**What is expected**
Please repeat exactly the line containing "Image resolution: width=1024" and each line after it in the records below, through the last.

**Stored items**

--------------------------------------------------

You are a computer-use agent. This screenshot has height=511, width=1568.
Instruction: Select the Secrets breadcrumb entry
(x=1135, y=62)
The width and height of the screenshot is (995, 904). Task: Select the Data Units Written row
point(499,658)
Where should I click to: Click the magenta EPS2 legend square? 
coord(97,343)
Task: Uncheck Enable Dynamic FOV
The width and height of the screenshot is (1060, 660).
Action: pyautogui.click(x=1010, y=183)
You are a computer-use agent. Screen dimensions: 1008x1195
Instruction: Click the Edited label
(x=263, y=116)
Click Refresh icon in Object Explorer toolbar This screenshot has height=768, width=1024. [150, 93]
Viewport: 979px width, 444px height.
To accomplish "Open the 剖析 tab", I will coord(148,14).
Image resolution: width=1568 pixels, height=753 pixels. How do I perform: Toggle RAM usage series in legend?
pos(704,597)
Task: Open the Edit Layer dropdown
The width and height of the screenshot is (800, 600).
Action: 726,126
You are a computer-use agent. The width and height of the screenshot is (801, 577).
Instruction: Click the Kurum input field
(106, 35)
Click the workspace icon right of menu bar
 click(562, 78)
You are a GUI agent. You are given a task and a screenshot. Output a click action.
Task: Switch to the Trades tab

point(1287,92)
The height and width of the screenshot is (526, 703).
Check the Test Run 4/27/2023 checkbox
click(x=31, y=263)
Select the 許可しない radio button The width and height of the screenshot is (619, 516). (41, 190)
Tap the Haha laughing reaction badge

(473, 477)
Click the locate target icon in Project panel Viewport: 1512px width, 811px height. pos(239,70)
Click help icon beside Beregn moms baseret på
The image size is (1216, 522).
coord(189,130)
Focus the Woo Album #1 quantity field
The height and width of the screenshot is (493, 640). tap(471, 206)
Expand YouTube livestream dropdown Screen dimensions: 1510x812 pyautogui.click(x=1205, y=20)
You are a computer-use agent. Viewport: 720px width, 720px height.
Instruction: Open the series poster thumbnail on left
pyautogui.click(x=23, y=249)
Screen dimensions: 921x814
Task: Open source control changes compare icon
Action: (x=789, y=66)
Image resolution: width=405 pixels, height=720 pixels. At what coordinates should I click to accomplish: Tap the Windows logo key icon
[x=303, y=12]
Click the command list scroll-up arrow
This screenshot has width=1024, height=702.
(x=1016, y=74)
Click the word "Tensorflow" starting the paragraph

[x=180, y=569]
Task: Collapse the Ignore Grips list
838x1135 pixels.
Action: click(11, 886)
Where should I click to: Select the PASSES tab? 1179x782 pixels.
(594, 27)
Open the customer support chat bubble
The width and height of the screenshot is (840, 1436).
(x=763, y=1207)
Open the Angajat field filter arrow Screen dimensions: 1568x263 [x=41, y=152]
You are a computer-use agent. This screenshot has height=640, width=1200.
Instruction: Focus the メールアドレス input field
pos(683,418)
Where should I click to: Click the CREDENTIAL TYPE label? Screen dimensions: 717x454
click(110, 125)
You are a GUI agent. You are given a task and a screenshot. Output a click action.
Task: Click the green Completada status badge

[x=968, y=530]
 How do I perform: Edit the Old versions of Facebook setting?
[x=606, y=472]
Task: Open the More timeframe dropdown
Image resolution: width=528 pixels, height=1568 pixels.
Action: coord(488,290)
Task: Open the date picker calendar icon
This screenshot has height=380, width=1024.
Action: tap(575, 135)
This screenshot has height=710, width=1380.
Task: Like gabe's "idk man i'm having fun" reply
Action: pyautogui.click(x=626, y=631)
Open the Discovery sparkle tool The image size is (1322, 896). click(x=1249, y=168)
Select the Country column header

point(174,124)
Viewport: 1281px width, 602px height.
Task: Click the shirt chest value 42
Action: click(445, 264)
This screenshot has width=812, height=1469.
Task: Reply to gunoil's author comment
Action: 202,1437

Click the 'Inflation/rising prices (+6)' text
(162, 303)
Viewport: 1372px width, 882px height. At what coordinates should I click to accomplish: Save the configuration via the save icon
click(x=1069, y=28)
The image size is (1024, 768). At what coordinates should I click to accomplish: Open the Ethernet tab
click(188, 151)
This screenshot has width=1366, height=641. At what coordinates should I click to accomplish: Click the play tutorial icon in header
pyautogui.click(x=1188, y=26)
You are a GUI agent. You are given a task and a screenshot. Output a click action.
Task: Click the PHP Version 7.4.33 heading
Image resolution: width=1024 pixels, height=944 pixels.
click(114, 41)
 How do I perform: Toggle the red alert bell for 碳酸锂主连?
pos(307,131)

--------------------------------------------------

**Answer box**
Image resolution: width=1024 pixels, height=944 pixels.
click(114, 41)
 How do I perform: Toggle the red alert bell for 碳酸锂主连?
pos(307,131)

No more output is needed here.